*What this task involves*
Reproduce every line of the data below word for word, omitting the pictures.

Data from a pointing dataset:
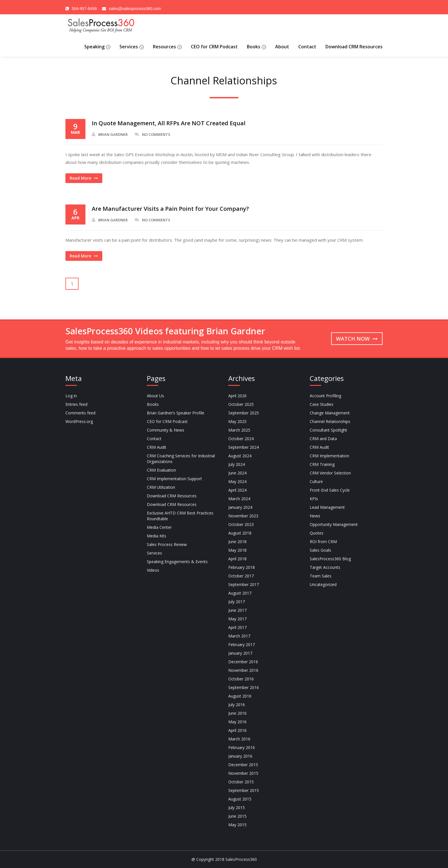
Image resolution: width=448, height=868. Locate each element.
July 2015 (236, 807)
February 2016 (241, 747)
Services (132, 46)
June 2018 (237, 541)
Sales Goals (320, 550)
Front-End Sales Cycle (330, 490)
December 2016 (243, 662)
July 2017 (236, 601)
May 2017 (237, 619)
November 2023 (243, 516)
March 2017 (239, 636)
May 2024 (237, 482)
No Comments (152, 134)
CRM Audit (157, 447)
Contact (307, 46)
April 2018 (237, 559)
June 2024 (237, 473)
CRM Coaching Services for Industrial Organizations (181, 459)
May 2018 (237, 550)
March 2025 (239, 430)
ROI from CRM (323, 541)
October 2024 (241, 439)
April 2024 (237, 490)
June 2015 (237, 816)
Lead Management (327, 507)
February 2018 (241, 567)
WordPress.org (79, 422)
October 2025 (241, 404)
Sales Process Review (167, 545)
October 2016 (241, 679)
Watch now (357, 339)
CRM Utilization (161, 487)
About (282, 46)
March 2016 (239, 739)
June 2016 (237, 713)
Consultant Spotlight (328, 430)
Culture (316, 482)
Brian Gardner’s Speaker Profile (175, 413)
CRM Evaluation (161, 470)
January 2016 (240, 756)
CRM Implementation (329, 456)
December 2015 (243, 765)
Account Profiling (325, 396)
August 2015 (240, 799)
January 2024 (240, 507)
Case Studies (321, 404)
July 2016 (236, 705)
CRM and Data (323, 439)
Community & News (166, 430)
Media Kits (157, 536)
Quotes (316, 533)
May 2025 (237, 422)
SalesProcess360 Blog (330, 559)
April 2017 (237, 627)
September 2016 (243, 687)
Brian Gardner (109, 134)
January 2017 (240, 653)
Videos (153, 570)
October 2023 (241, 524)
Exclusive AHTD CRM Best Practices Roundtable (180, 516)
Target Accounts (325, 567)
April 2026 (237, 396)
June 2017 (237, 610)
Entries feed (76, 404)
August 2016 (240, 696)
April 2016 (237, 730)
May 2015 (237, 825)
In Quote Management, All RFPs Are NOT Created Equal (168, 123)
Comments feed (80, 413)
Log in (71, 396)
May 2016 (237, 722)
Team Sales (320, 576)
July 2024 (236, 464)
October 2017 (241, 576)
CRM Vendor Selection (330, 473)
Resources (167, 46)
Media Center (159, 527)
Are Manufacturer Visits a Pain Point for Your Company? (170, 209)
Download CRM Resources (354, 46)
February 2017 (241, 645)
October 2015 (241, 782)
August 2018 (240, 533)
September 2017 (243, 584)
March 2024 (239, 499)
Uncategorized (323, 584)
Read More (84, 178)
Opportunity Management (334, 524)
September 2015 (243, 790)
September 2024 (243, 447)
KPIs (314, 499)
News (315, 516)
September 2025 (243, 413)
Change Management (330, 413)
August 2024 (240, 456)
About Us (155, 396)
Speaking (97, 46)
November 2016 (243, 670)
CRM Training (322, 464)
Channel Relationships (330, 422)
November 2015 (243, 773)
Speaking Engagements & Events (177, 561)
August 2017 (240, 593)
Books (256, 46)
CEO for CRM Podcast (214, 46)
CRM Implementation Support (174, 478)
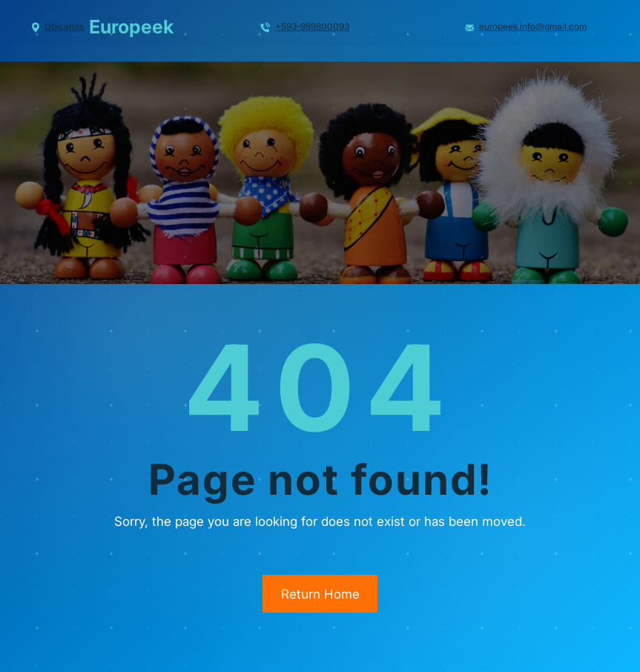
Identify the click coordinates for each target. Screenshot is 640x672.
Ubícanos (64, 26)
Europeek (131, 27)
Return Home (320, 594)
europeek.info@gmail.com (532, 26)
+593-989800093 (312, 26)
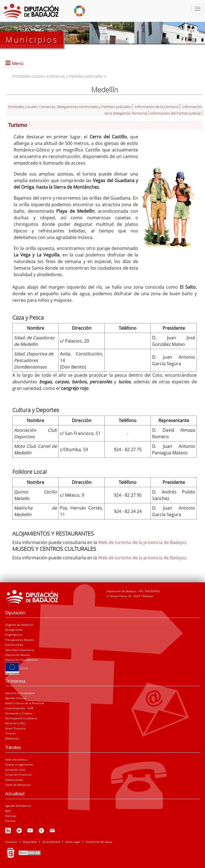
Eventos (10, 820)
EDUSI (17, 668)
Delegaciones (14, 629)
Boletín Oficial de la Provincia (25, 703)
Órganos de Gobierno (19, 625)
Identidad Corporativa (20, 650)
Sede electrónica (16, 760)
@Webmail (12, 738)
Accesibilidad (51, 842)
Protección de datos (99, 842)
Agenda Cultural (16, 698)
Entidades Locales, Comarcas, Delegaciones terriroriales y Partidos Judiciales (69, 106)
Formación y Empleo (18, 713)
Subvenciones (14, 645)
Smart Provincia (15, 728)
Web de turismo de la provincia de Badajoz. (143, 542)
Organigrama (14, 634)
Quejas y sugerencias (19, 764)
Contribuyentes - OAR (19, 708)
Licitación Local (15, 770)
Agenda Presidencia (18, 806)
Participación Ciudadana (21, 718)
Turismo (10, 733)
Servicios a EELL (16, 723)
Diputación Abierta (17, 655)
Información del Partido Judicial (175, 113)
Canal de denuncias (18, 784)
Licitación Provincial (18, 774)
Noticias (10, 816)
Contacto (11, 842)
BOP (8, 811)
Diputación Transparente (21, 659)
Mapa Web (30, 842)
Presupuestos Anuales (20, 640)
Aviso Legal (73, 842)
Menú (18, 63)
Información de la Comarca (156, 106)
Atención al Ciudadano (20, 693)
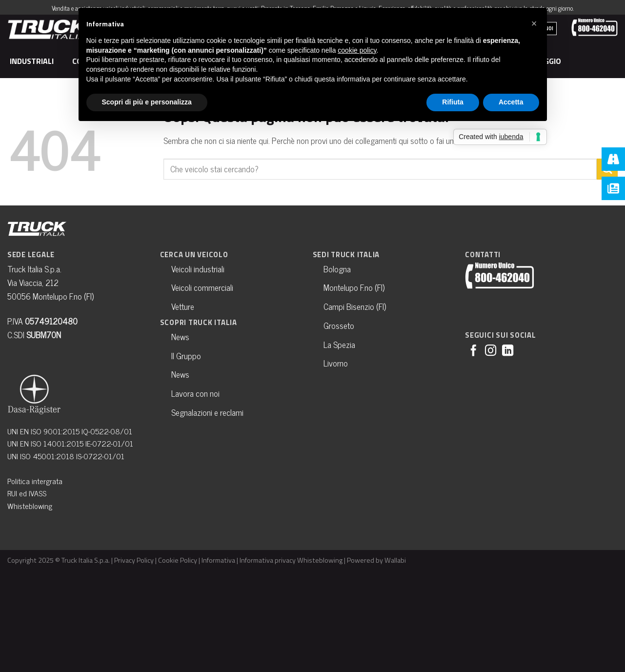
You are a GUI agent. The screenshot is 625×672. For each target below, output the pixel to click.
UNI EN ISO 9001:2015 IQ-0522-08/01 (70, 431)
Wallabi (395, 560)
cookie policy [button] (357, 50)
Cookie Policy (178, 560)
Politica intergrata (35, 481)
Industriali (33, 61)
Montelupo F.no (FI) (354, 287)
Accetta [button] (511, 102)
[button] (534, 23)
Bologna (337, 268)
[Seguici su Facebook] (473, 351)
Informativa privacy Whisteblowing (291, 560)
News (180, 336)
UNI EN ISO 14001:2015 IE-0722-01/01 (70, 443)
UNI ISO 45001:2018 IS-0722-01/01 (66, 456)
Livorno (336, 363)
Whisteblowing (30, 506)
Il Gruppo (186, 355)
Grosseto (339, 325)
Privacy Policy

*Answer for this exercise*
Image resolution: width=448, height=868. Locate each element.
July 2015 (236, 807)
February 2016 (241, 747)
Services (132, 46)
June 2018 (237, 541)
Sales Goals (320, 550)
Front-End Sales Cycle (330, 490)
December 2016 (243, 662)
July 2017 (236, 601)
May 2017 (237, 619)
November 2023 (243, 516)
March 2017 (239, 636)
May 2024 (237, 482)
No Comments (152, 134)
CRM Audit (157, 447)
Contact (307, 46)
April 2018 (237, 559)
June 2024 (237, 473)
CRM Coaching Services for Industrial Organizations (181, 459)
May 2018 (237, 550)
March 2025 (239, 430)
ROI from CRM (323, 541)
October 2024 (241, 439)
April 2024 (237, 490)
June 2015 (237, 816)
Lead Management (327, 507)
February 2018 (241, 567)
WordPress.org (79, 422)
October 2025 (241, 404)
Sales Process Review (167, 545)
October 2016 (241, 679)
Watch now (357, 339)
CRM Utilization (161, 487)
About (282, 46)
March 2016 (239, 739)
June 2016 (237, 713)
Consultant Spotlight (328, 430)
Culture (316, 482)
Brian Gardner’s Speaker Profile (175, 413)
CRM Evaluation (161, 470)
January 2016 (240, 756)
CRM Implementation (329, 456)
December 2015 (243, 765)
Account Profiling (325, 396)
August 2015 (240, 799)
January 2024 (240, 507)
Case Studies (321, 404)
July 2016 (236, 705)
CRM and Data (323, 439)
Community & News (166, 430)
Media Kits (157, 536)
Quotes (316, 533)
May 2025 (237, 422)
SalesProcess360 Blog (330, 559)
April 2017 (237, 627)
September 2016 (243, 687)
Brian Gardner (109, 134)
January 2017 (240, 653)
Videos (153, 570)
October 2023 (241, 524)
Exclusive AHTD CRM Best Practices Roundtable (180, 516)
Target Accounts (325, 567)
April 2026 (237, 396)
June 2017 (237, 610)
Entries feed (76, 404)
August 2016 (240, 696)
April 2016 (237, 730)
May 2015 (237, 825)
In Quote Management, All RFPs Are NOT Created Equal (168, 123)
Comments feed (80, 413)
Log in (71, 396)
May 2016 (237, 722)
Team Sales (320, 576)
July 2024 (236, 464)
October 2017 (241, 576)
CRM Vendor Selection (330, 473)
Resources (167, 46)
Media Center (159, 527)
Are Manufacturer Visits a Pain Point for Your Company? (170, 209)
Download CRM Resources (354, 46)
February 2017 (241, 645)
October 2015 (241, 782)
August 2018 (240, 533)
September 2017 (243, 584)
March 2024 (239, 499)
Uncategorized (323, 584)
Read More (84, 178)
Opportunity Management (334, 524)
September 2015 (243, 790)
September 2024 (243, 447)
KPIs (314, 499)
News (315, 516)
September 2025 (243, 413)
Change Management (330, 413)
August 2024 (240, 456)
About Us (155, 396)
Speaking (97, 46)
November 2016 (243, 670)
CRM Training (322, 464)
Channel Relationships (330, 422)
November 2015 (243, 773)
Speaking Engagements & Events (177, 561)
August 2017 (240, 593)
Books (256, 46)
CEO for CRM Podcast (214, 46)
CRM Implementation Support (174, 478)
Identify the click coordinates for each target. Screenshot is 640x672.
Ubícanos (64, 26)
Europeek (131, 27)
Return Home (320, 594)
europeek.info@gmail.com (532, 26)
+593-989800093 (312, 26)
Eventos (10, 820)
EDUSI (17, 668)
Delegaciones (14, 629)
Boletín Oficial de la Provincia (25, 703)
Órganos de Gobierno (19, 625)
Identidad Corporativa (20, 650)
Sede electrónica (16, 760)
@Webmail (12, 738)
Accesibilidad (51, 842)
Protección de datos (99, 842)
Agenda Cultural (16, 698)
Entidades Locales, Comarcas, Delegaciones terriroriales y Partidos Judiciales (69, 106)
Formación y Empleo (18, 713)
Subvenciones (14, 645)
Smart Provincia (15, 728)
Web de turismo de la provincia de Badajoz. (143, 542)
Organigrama (14, 634)
Quejas y sugerencias (19, 764)
Contribuyentes - OAR (19, 708)
Licitación Local (15, 770)
Agenda Presidencia (18, 806)
Participación Ciudadana (21, 718)
Turismo (10, 733)
Servicios a EELL (16, 723)
Diputación Abierta (17, 655)
Información del Partido Judicial (175, 113)
Canal de denuncias (18, 784)
Licitación Provincial (18, 774)
Noticias (10, 816)
Contacto (11, 842)
BOP (8, 811)
Diputación Transparente (21, 659)
Mapa Web (30, 842)
Presupuestos Anuales (20, 640)
Aviso Legal (73, 842)
Menú (18, 63)
Información de la Comarca (156, 106)
Atención al Ciudadano (20, 693)
You are a GUI agent. The screenshot is 625×672. For each target below, output the pixel to click.
UNI EN ISO 9001:2015 IQ-0522-08/01 (70, 431)
Wallabi (395, 560)
cookie policy [button] (357, 50)
Cookie Policy (178, 560)
Politica intergrata (35, 481)
Industriali (33, 61)
Montelupo F.no (FI) (354, 287)
Accetta [button] (511, 102)
[button] (534, 23)
Bologna (337, 268)
[Seguici su Facebook] (473, 351)
Informativa privacy Whisteblowing (291, 560)
News (180, 336)
UNI EN ISO 14001:2015 IE-0722-01/01 (70, 443)
UNI ISO 45001:2018 IS-0722-01/01 (66, 456)
Livorno (336, 363)
Whisteblowing (30, 506)
Il Gruppo (186, 355)
Grosseto (339, 325)
Privacy Policy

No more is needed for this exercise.